Öncelikle şunu söylemek gerekiyor: Recep Tayyip Erdoğan sonrasında kim işbaşına gelirse gelsin aynı kararı vermek zorunda. AKP, kamuda işe yarar ne kadar personel varsa ihraç etti. Devlet boş bir çuval gibi halkın ayakları dibine yığılmış durumda. Yeni yönetim, ya kifayetsiz ve fanatik AKP kadrolarına mahkum olacak ya da nitelikli personeli göreve çağıracak. Önceki dönemlerde de partiler yandaş semirtti, kadroları arpalık olarak kullandı; ancak bunun belli limitleri vardı. Kamu bürokrasisini ayakta tutacak oranda kaliteli personel istihdamından vazgeçmediler. Başarının olmazsa olmazıydı… AKP’liler seçim kazanmış bir parti değil, ülkeyi ele geçirmiş işgalci psikolojisiyle yağmaya giriştikleri için böylesi akılcı yaklaşımları olmadı. Sürüye saldıran kurt gibi yiyemediklerini de boğup bıraktılar. Biraz kafası çalışan her lider, enkazı niteliksiz ve Cumhurbaşkanı Erdoğan’a biatlı kadrolarla kaldıramayacağını bilir.

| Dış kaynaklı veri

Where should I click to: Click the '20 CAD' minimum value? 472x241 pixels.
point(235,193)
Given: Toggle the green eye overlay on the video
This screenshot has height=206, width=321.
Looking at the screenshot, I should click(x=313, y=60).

İkinci önemli konu KHK’lıların seçim sonuçlarına doğrudan yapacağı etkiyi hiç kimse görmezden gelemez. AKP teşkilatları, kamudaki soykırımın bir handikap olarak karşılarına dikildiğinin farkında. Anayasa Mahkemesi’nin yakın zamanda verdiği iptal kararı da bu konuda yeni gelişmelerin habercisi gibi. 4 bin 464 kişiyi kapsayan ve 7086 sayılı kanuna dönüşen KHK ile yapılan ihraçların Anayasa’ya aykırı olduğuna hükmetti. AYM, suç tespitinin Milli Güvenlik Kurulu eliyle değil sadece mahkeme kararıyla olabileceğini ortaya koydu. Normal hukuk devletinde benzer bütün KHK’ların hükümsüz hale gelmesi gerekirken Erdoğan Rejimi direniyor. Fakat seçim sathı mailine girildiğinde söz konusu kararı da gerekçe göstererek AKP bile adım atabilir. Hatırlayın muhalefet partilerinin asgari ücret teklifi, iktidarın onlara yakın bir vaatte bulunmasıyla sonuçlanmıştı.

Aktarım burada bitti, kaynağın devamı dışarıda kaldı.